[DATA FOR THIS TASK]:
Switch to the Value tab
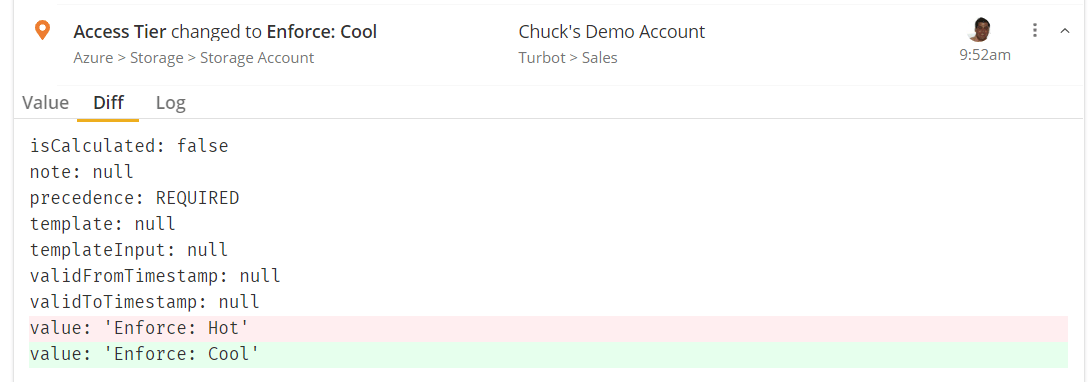Image resolution: width=1089 pixels, height=382 pixels. point(45,103)
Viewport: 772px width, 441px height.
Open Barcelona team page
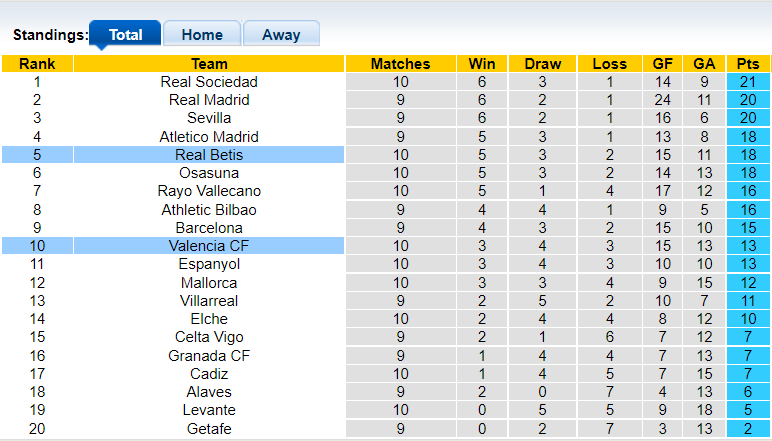[209, 228]
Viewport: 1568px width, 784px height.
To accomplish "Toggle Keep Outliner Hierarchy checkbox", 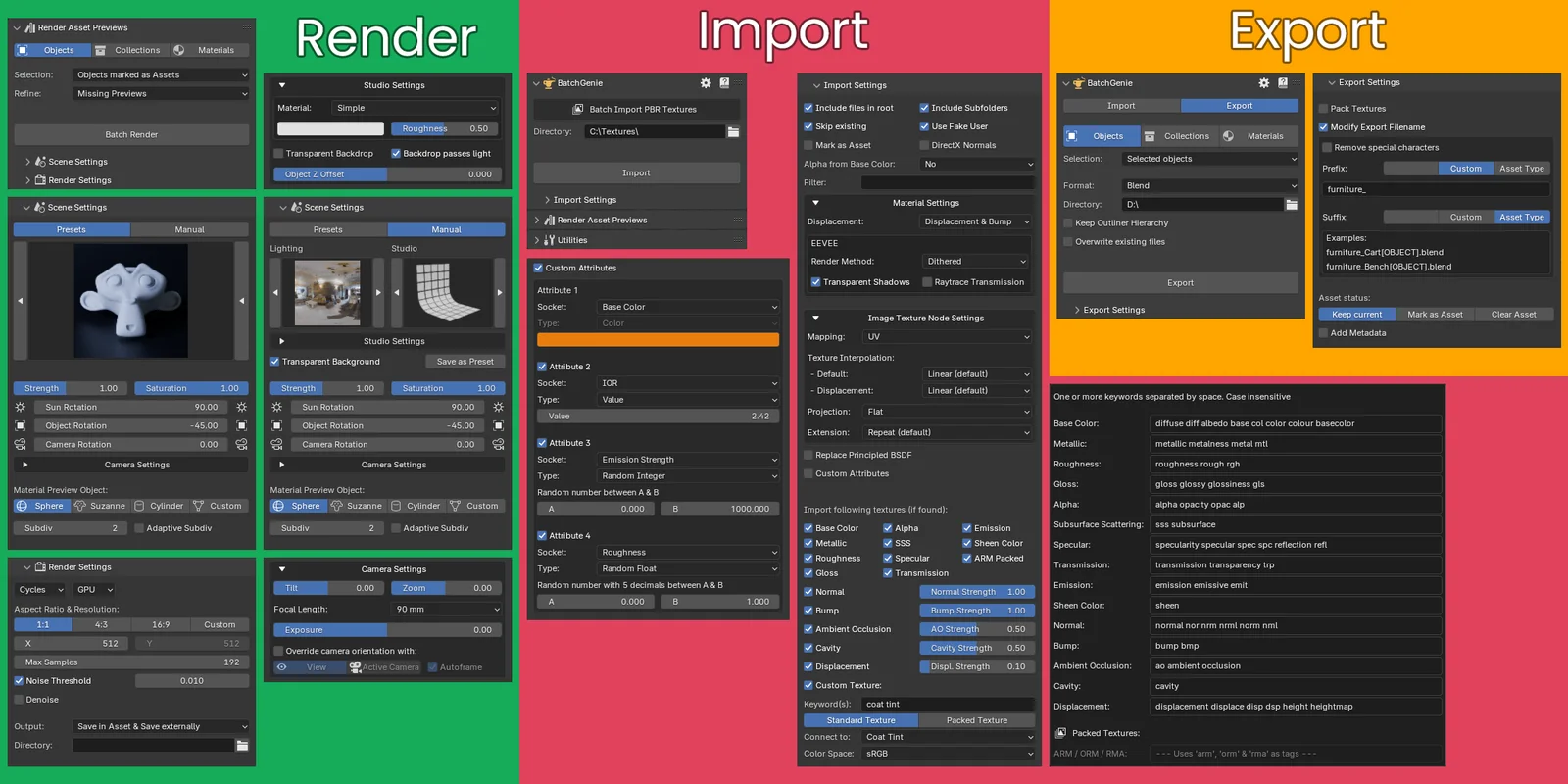I will (x=1069, y=223).
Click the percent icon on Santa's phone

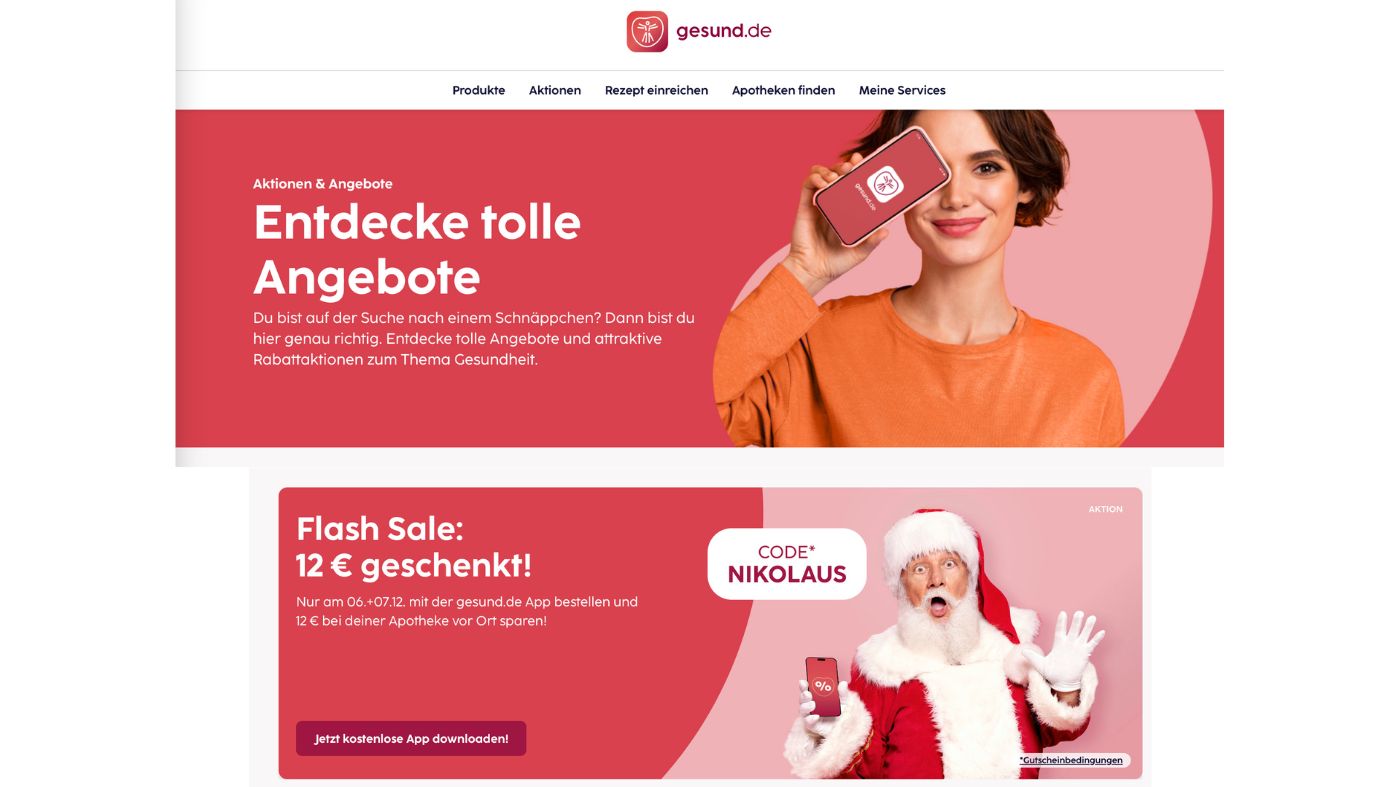pos(823,686)
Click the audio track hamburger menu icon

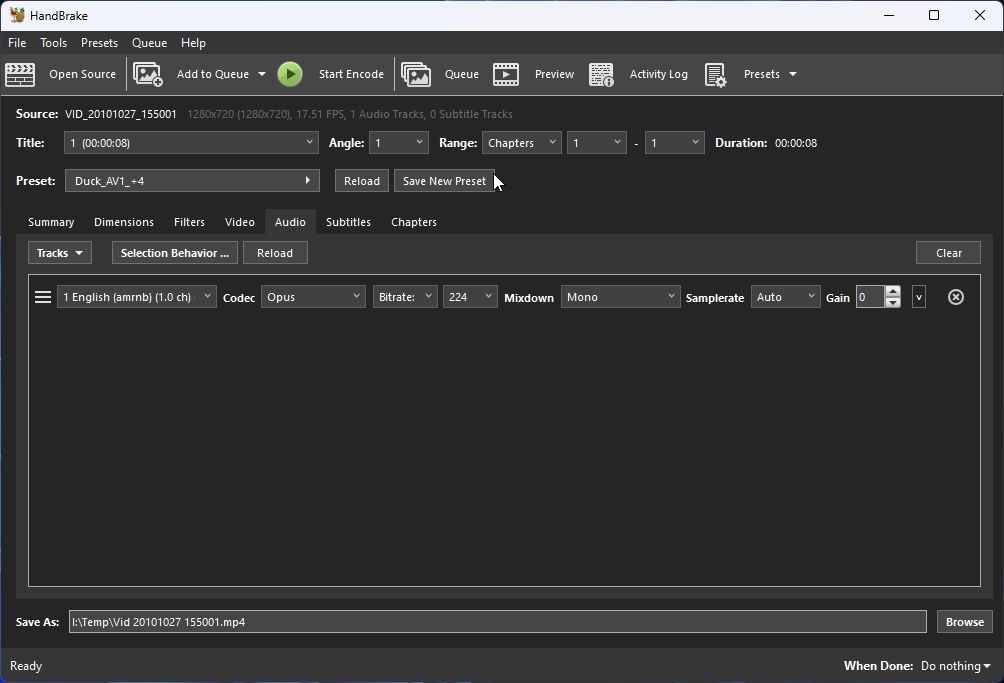[x=41, y=296]
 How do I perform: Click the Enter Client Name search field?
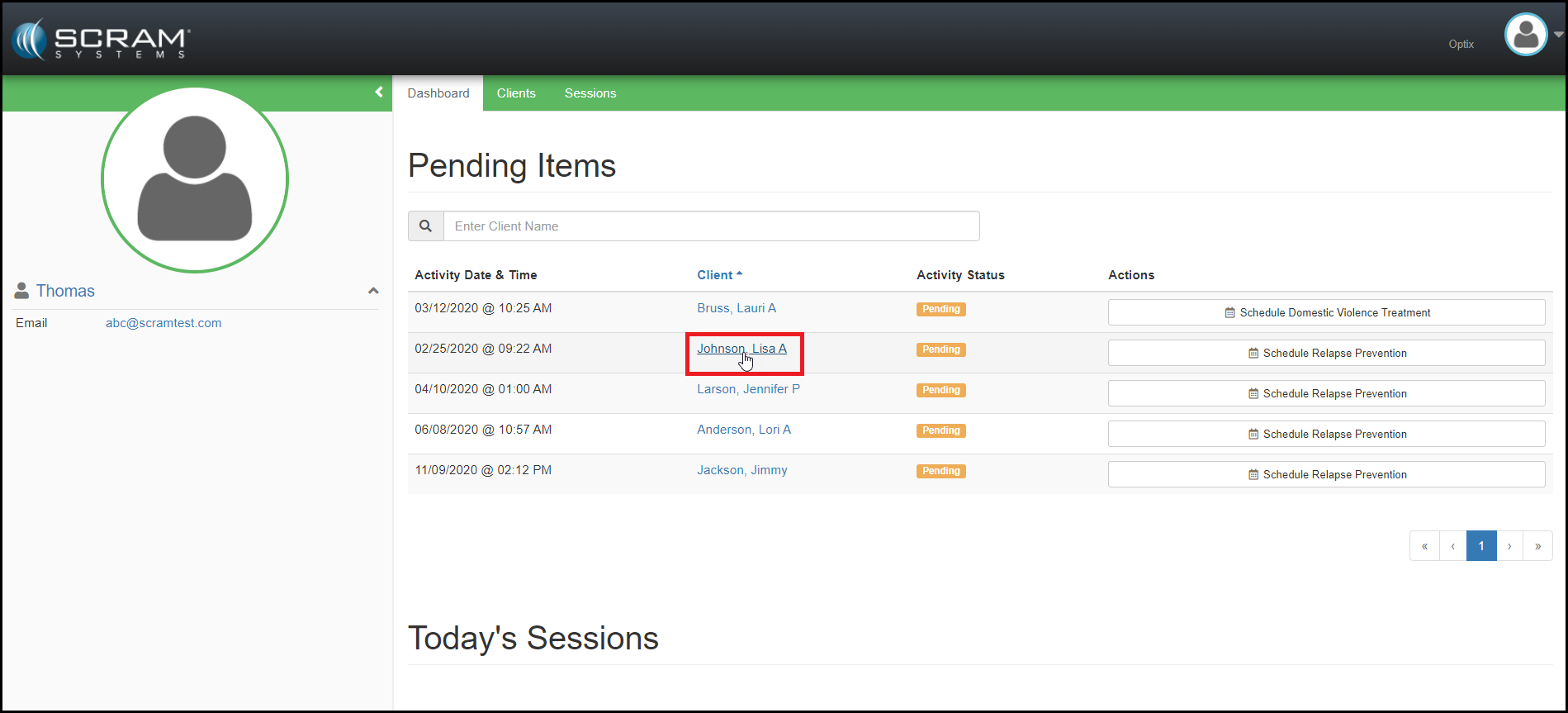(711, 226)
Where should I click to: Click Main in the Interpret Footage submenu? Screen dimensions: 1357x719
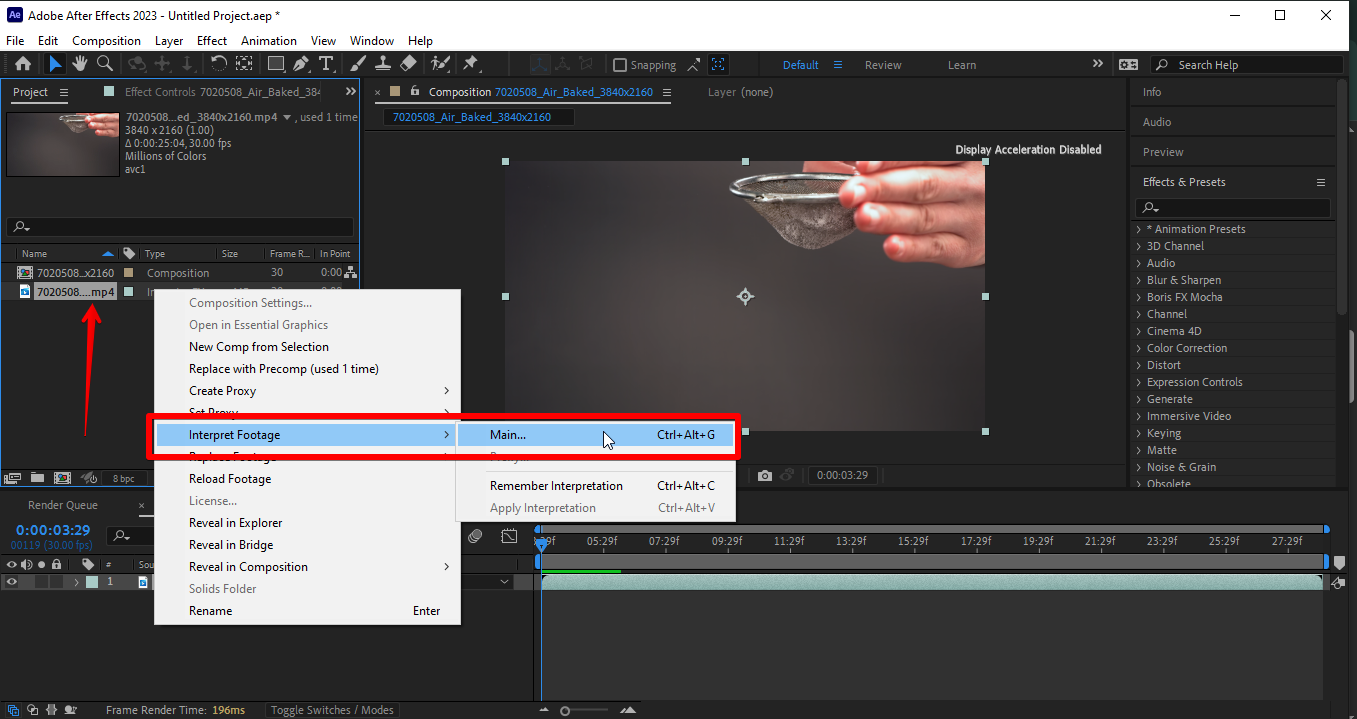pos(504,434)
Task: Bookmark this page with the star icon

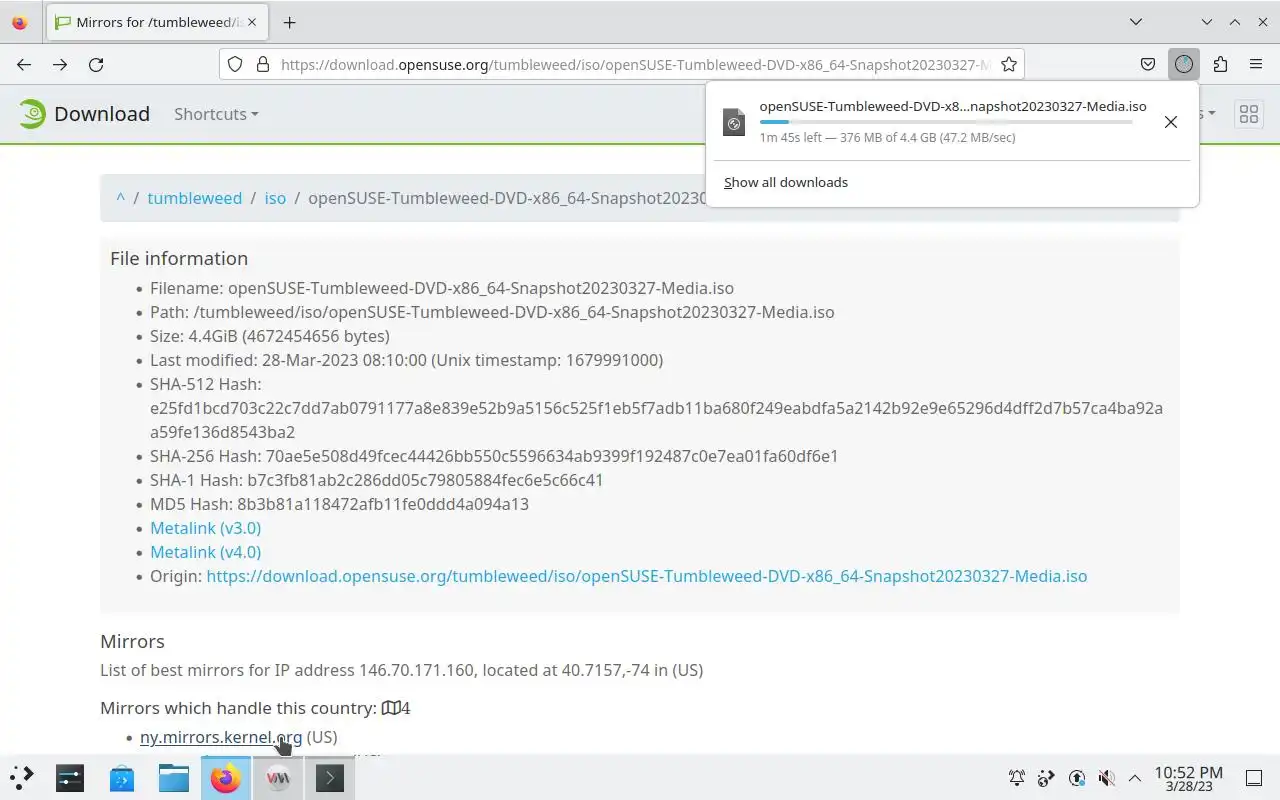Action: pyautogui.click(x=1009, y=64)
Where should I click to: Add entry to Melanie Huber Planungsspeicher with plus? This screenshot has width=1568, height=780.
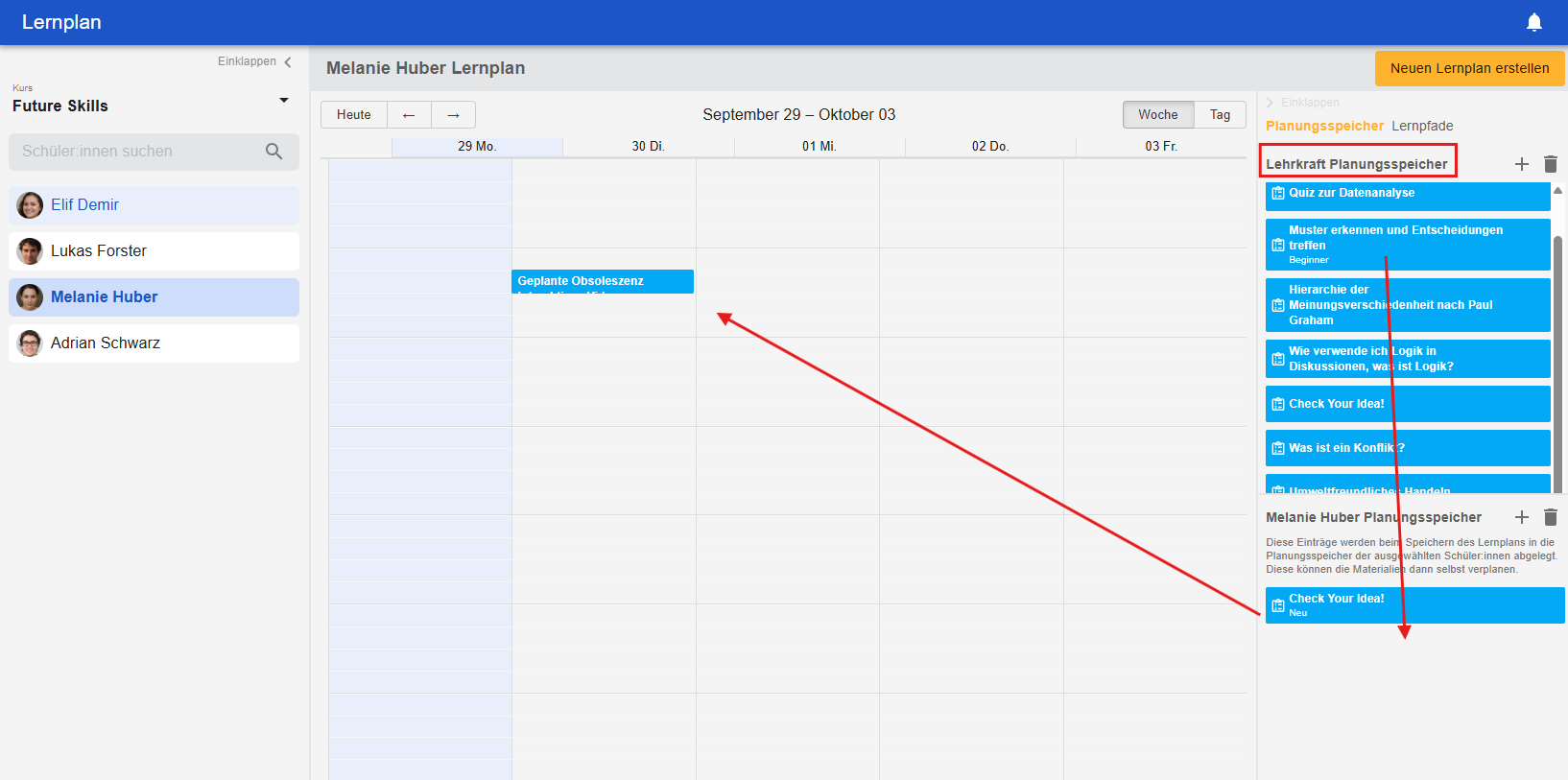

[GOAL OF THE EXERCISE]: If the string "Viewport" appears in a line of the entries, report the line.

[RESPONSE TO THE EXERCISE]:
Viewport: 772px width, 441px height.
Viewport: 1568px width, 784px height.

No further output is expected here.